Kuasa hukum korban Firnando DD Pangaribuan SH kepada sejumlah wartawan pada Jumat (21/4) menyatakan, pada 20 Maret 2017 lalu PT Medan mengeluarkan penetapan terdakwa Alfonsius Situmeang dilakukan penahanan di Rutan Lubuk Pakam paling lama 30 hari sejak 27 Februari 2017 s/d 28 Maret 2017. Selanjutnya pada 22 Maret 2017 PT Medan mengeluarkan penetapan agar dilakukan penahanan terhadap terdakwa Kartini Sihombing di Rutan Lubuk Pakam dari 29 Maret 2017 s/d 27 Mei 2017.

Dengan adanya penetapan penahanan terhadap kedua terdakwa itu, maka Kejaksaan Negeri (Kejari) Deli Serdang langsung melakukan eksekusi terhadap kedua terdakwa. Namun saat akan dieksekusi, justru pasutri itu tidak ada di rumahnya.

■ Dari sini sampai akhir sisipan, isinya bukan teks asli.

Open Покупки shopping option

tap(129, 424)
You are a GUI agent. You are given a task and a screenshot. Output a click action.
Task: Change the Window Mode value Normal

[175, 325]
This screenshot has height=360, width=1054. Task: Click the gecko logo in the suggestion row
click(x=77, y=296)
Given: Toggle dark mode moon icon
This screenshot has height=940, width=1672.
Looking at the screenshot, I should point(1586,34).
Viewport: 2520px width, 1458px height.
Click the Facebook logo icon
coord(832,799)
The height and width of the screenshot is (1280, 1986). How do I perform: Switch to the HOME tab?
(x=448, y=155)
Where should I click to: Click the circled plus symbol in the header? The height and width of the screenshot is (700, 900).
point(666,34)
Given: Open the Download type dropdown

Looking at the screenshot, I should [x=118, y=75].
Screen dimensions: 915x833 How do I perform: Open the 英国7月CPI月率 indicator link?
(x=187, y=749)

Anehnya, belum sempat kedua terdakwa menjalankan penetapan PT Medan itu, pada 12 April 2017 PT Medan kembali mengeluarkan penetapan terhadap kedua terdakwa menjadi tahanan kota Lubuk Pakam. dengan pertimbangan dari keterangan / informasi diperoleh dari Panitera Muda Pidana Pengadilan Negeri Lubuk Pakam bahwa putusan terhadap terdakwa berkaitan dengan butir 4 yang memerintahkan terdakwa untuk ditahan tidak serta merta dilaksanakan setelah putusan diucapkan sebagaimana termuat dalam buku II Pedoman Pelaksanaan Tugas dan Administrasi Pengadilan dalam empat lingkungan peradilan, halaman 244 butir 11.3, karena terdakwa sampai saat ini masih berada diluar tahanan.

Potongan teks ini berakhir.